[Stored records]
=-=-=

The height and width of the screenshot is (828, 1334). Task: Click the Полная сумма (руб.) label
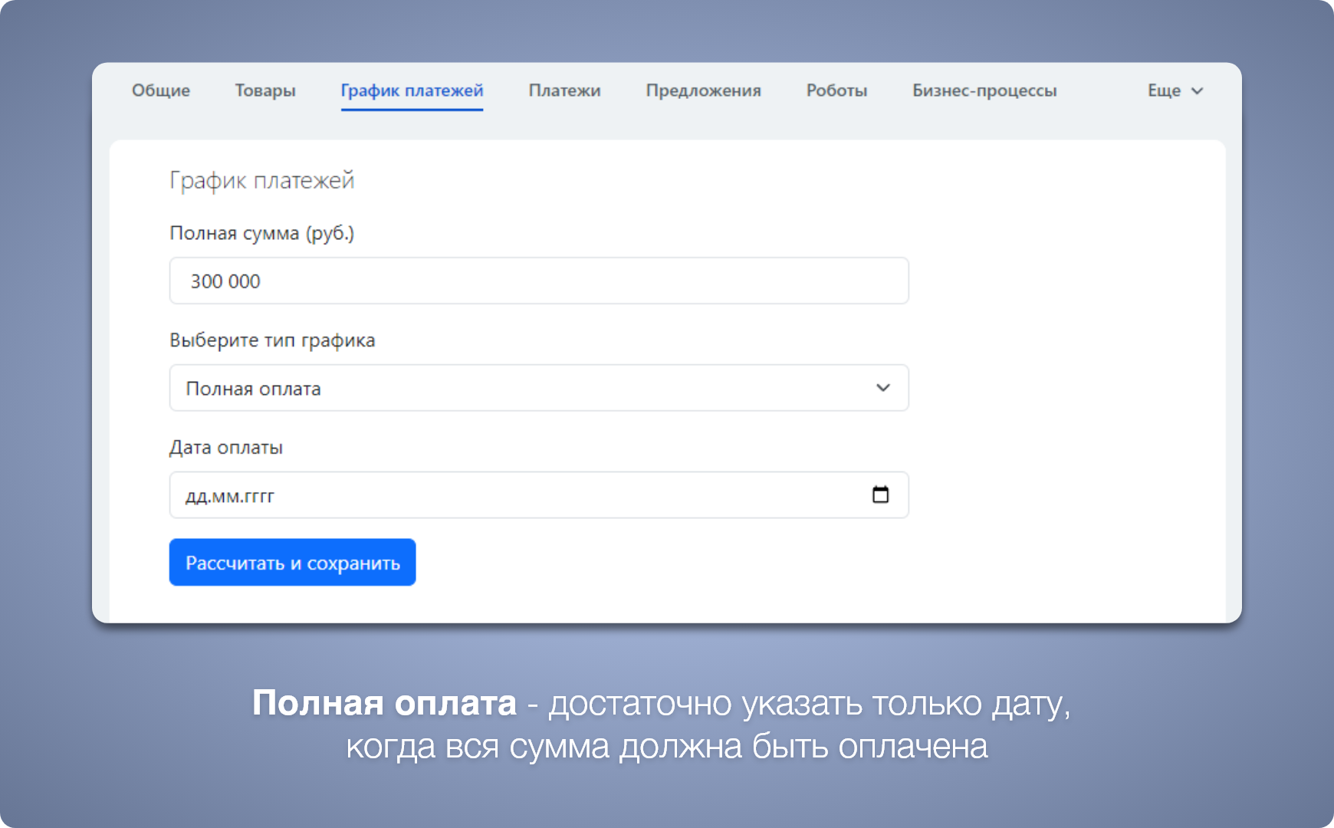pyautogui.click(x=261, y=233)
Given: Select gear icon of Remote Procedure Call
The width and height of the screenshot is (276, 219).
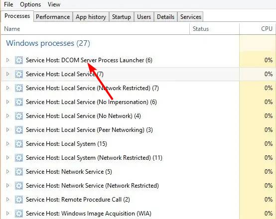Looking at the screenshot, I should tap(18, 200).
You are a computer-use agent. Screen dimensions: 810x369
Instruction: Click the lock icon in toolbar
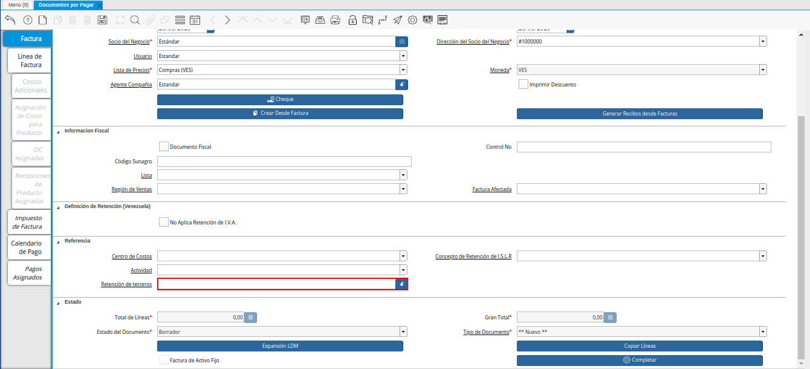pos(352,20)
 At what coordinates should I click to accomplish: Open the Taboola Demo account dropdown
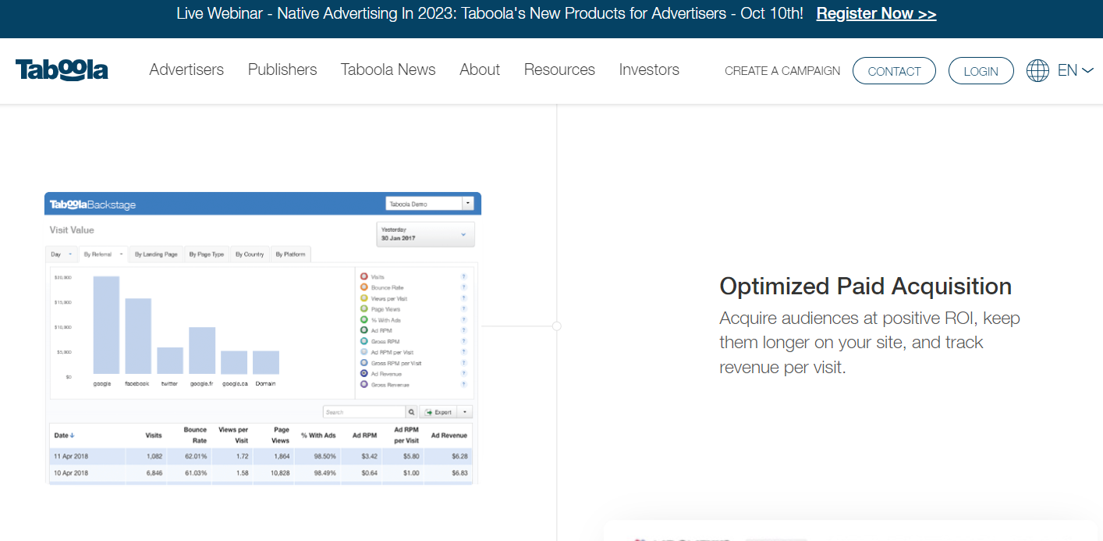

=-=-=

# EXERCISE GOAL:
Beginning at the line with "Given: Select gear", reproduce word for word each line through the last line of the records. Include both ends but no pictures.

# RESPONSE AREA:
Given: Select gear icon of Remote Procedure Call
The width and height of the screenshot is (276, 219).
Looking at the screenshot, I should tap(18, 200).
You are a computer-use agent. Screen dimensions: 810x369
Instruction: Click the lock icon in toolbar
pos(352,20)
 At what coordinates should I click to accomplish: Open the Taboola Demo account dropdown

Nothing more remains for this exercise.